I picked assignment 2 to include in my portfolio for two reasons. First of all, I think this topic relates to me so I had a lot of opinions to share in writing. I spent a lot of time writing this paper and received nice feedback. Second, I was pleased that my analysis ability has come to a higher level in this assignment. For instance, I wrote: “The human brain is like a sponge. We soak up everything we observe and experience throughout our lives.” I began to use metaphor in my analysis, which made my opinions more persuasive and intellectual. As I mentioned in this problem letter, reading is very important to good writings. Composing this letter, in fact, makes me more determined to become an enthusiastic reader. I can tell that writing makes my feelings and fragmentary thoughts into logical reasoning and this is something that I never expected before taking UWP1. Looking back to this letter, I also think it is well-organized with a clear thesis statement.

 

I went through a tough time for my research paper. At the beginning of writing this paper, I had no idea how it would turn out. Therefore, I completed many revisions, even changing the whole thesis to make my ideas clearer and more argumentative. I also struggled with this paper to find where my argument is. In the feedback, Professor Snively suggested that I should state my thesis at the beginning of each paragraph and make sure readers know what to expect. When editing, I put a lot of effort to make sure my thesis statement is clear and emphatic, and that the final draft maximizes the logic of what I composed in the first draft. Through this process, I learned to edit to be organized, to contain my topic sentence with the claim of the paragraph, and some tricks to write thesis statements by enhancing the connection of my ideas through changing the sentence structure.

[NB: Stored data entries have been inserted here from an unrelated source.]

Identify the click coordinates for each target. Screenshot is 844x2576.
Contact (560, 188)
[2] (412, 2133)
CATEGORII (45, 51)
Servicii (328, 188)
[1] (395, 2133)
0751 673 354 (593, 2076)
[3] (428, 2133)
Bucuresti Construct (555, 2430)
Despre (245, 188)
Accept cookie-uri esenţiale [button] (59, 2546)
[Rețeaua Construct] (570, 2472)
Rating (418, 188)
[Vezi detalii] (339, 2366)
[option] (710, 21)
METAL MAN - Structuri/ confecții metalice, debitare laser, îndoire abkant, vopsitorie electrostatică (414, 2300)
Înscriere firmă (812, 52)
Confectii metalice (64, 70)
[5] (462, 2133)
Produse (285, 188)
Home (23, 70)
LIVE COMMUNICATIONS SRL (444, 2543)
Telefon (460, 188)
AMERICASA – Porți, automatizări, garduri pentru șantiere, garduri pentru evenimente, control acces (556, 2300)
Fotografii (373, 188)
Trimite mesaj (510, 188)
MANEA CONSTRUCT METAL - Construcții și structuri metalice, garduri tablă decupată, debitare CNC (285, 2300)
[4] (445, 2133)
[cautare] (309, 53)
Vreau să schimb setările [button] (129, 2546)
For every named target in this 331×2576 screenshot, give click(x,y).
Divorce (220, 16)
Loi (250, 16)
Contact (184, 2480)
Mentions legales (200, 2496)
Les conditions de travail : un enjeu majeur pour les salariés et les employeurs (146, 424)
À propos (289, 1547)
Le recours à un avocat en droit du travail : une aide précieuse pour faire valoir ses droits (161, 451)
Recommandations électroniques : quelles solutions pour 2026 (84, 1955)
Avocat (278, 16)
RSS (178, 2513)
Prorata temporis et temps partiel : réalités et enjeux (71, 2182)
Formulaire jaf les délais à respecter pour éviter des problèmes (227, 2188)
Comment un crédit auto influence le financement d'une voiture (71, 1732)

In general, because I learned so much about how to write good thesis statements, this research paper turned out to be thoughtful and comprehensive.

 

I have always enjoyed writing. Making improvements in something that I’m interested in is definitely a precious experience to me. Even if I still don’t have a clear thesis in my mind at the beginning of my writings, I know how to find one through editing. I hope that I will continue to keep editing as an important process in my writing, so that this precious experience will go a long way.